Find the height of the circular segment 𝐴𝐷𝐵 given 𝑀 is a circle with a radius length of 18 centimeters, the line segment 𝑀𝐶 is perpendicular to the line segment 𝐴𝐵, and 𝑀𝐶 is equal to 14 centimeters.

Well, the first thing we’re gonna do in this question is mark on the information we’ve been given from the question onto our diagram. So, first of all, we’re told that 𝑀 is a circle with a radius length of 18 centimeters. So therefore, we know that 𝑀𝐵 and 𝑀𝐴 are both going to be 18 centimeters because these are both the radius of our circle.

Then, we’re also told that the line segment 𝑀𝐶 is perpendicular to the line segment 𝐴𝐵. We’ve already been shown this in our diagram because we got this right angle here. And then, finally, we’re told that 𝑀𝐶 is equal to 14 centimeters. Okay, great, so we’ve now labeled every part of our diagram that we can. So, what’s the next stage?

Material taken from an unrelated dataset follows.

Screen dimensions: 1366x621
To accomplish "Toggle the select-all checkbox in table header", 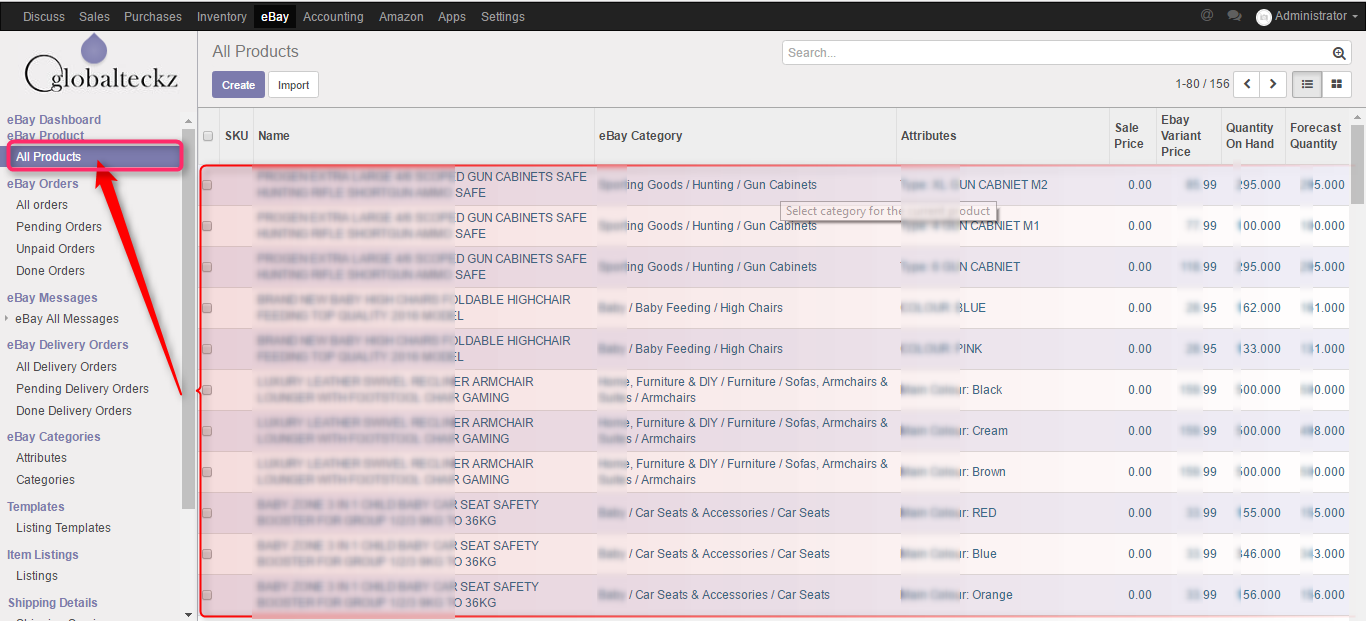I will [208, 136].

Well, what exactly are we looking to find out? Well, in this question, what we’re looking to find out is the height of the circular segment 𝐴𝐷𝐵. Well, I’ve marked this on our diagram in orange. And this is the section from 𝐶 to 𝐷. Well, we can see that 𝑀𝐷 is going to be the radius of our circle. So therefore, we can say that 𝑀𝐷 is equal to 𝑀𝐵, which is equal to 𝑀𝐴. And these are all equal to 18 centimeters. And that’s because the radius of the circle is 18 centimeters.

So therefore, the section we’re looking for, which is 𝐶𝐷, is gonna be equal to 𝑀𝐷 minus 𝑀𝐶. So therefore, we can say that 𝐶𝐷 is equal to 18 minus 14. So therefore, this is gonna be equal to four centimeters. So, we can say that the height of the circular segment 𝐴𝐷𝐵 is four centimeters.